Please pick out each line in the records below that contains the word "should", and copy those lines.

— begin Material to process —

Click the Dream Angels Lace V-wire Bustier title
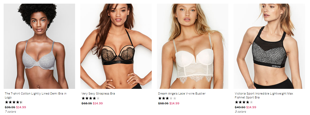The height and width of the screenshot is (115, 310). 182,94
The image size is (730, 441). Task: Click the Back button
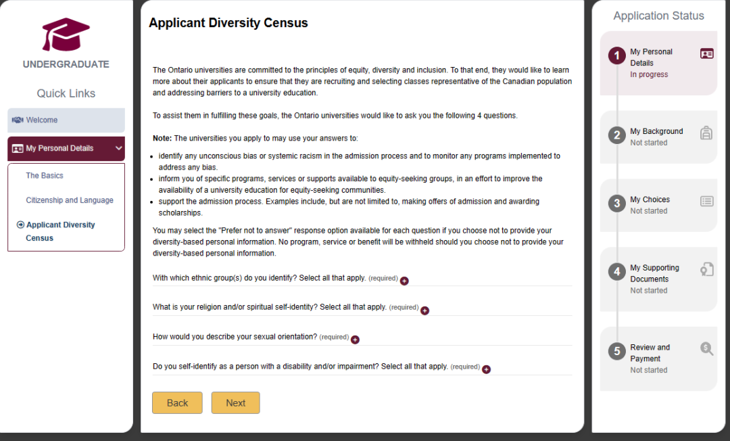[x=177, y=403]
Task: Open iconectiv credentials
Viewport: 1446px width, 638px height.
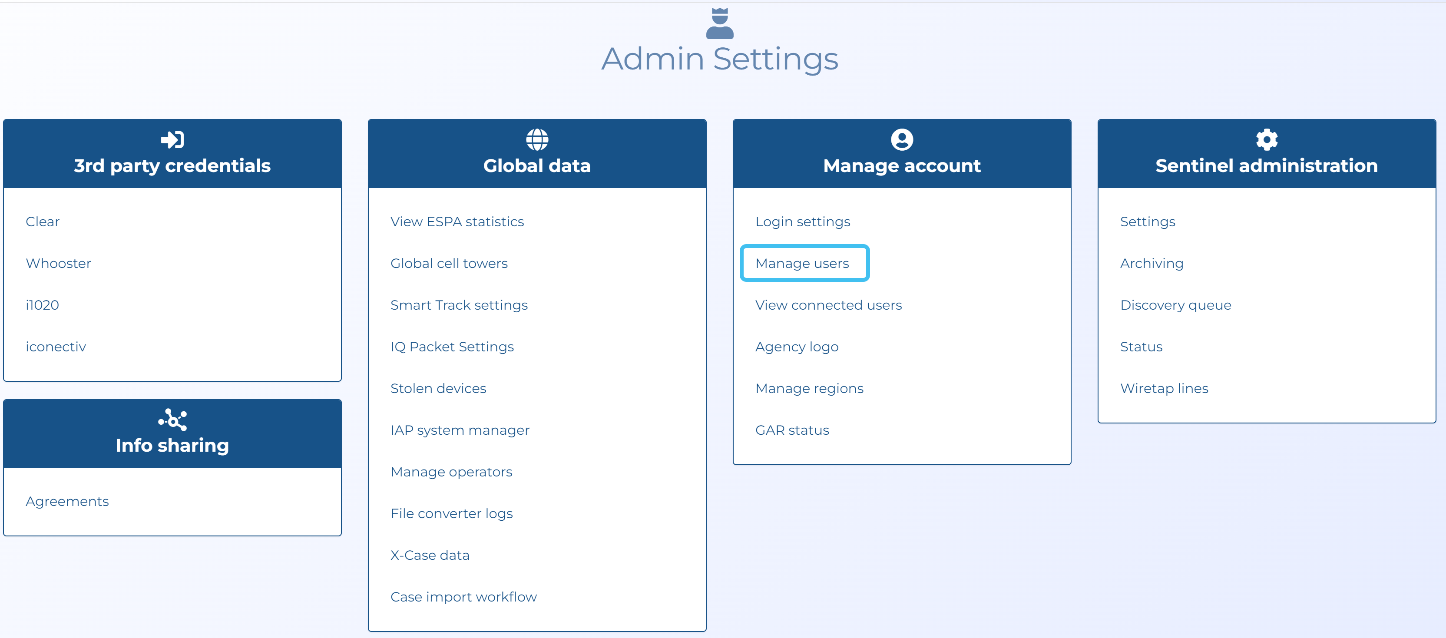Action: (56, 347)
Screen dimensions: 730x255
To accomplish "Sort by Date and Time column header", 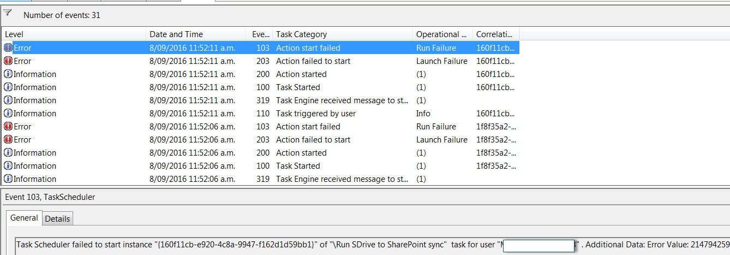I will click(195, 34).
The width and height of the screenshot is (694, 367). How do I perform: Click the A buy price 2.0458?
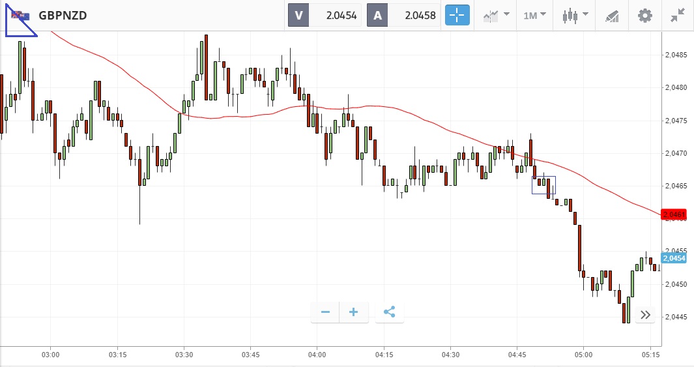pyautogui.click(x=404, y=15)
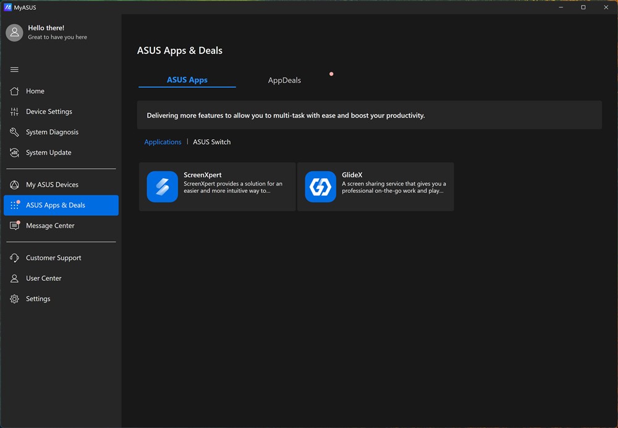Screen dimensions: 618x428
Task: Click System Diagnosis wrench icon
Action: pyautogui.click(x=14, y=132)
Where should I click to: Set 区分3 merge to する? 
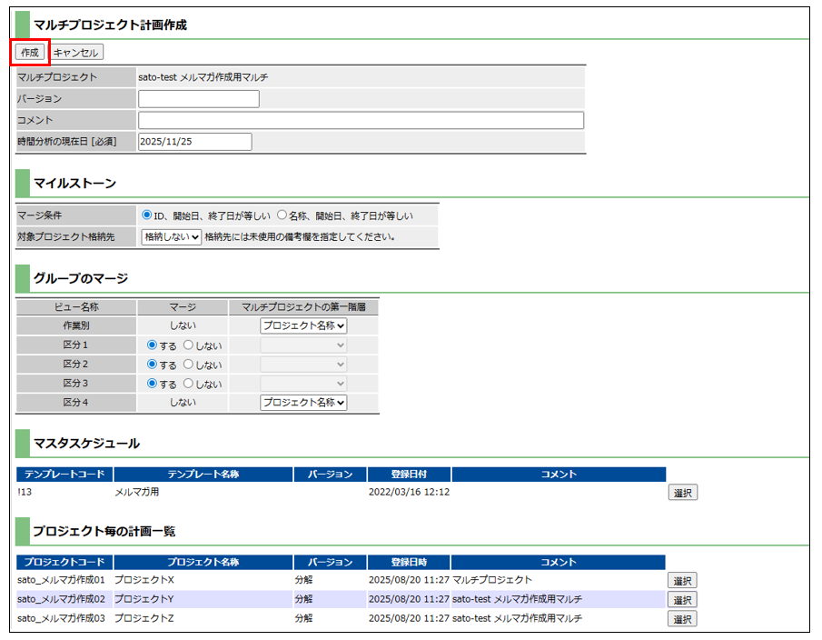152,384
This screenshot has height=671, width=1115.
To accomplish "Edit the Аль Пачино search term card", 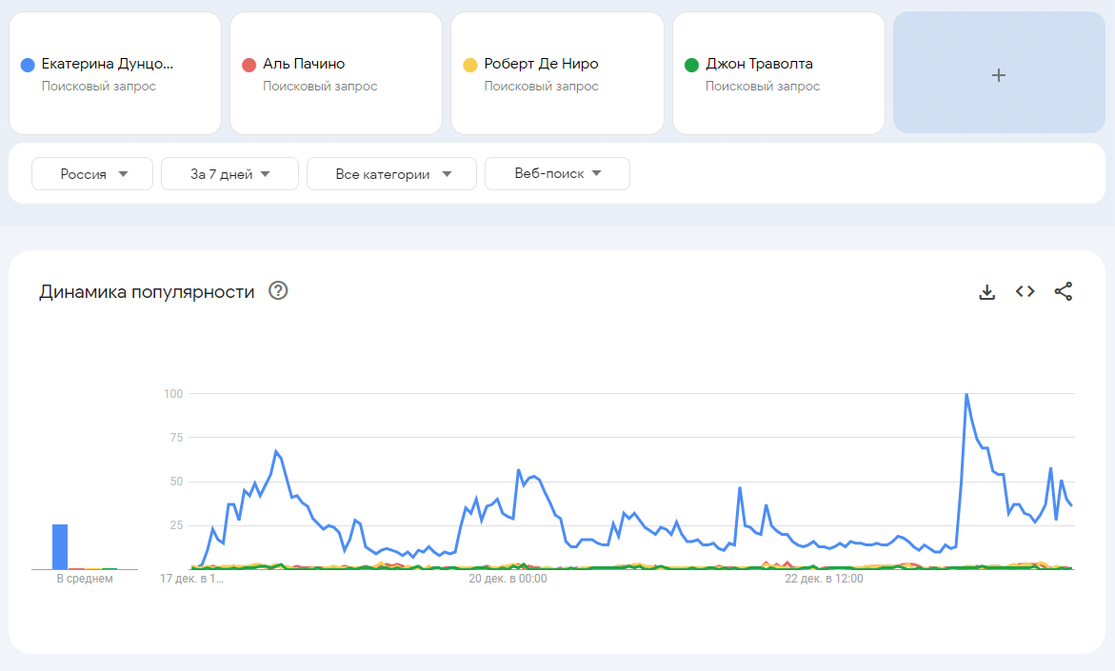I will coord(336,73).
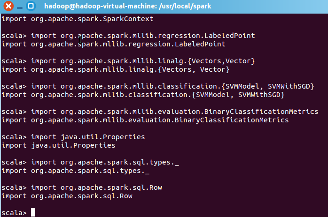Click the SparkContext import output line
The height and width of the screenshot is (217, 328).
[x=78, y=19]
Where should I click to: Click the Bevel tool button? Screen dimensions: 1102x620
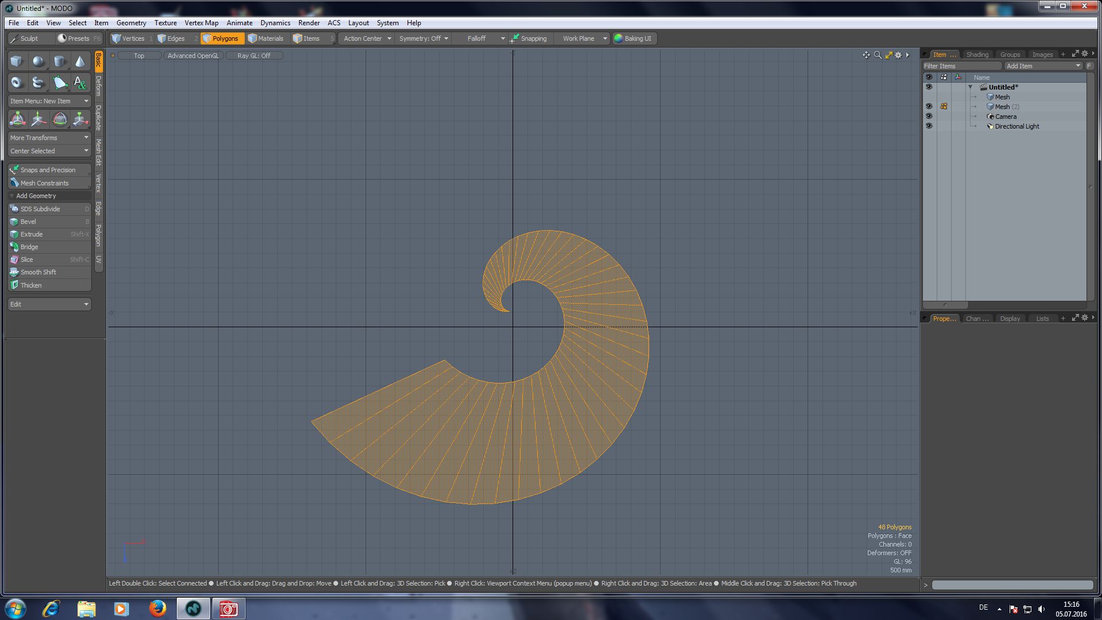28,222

— end Material to process —

**Output for this task**:
Where should I click to: Set 区分3 merge to する? 
Where should I click to: Click the Bevel tool button? Screen dimensions: 1102x620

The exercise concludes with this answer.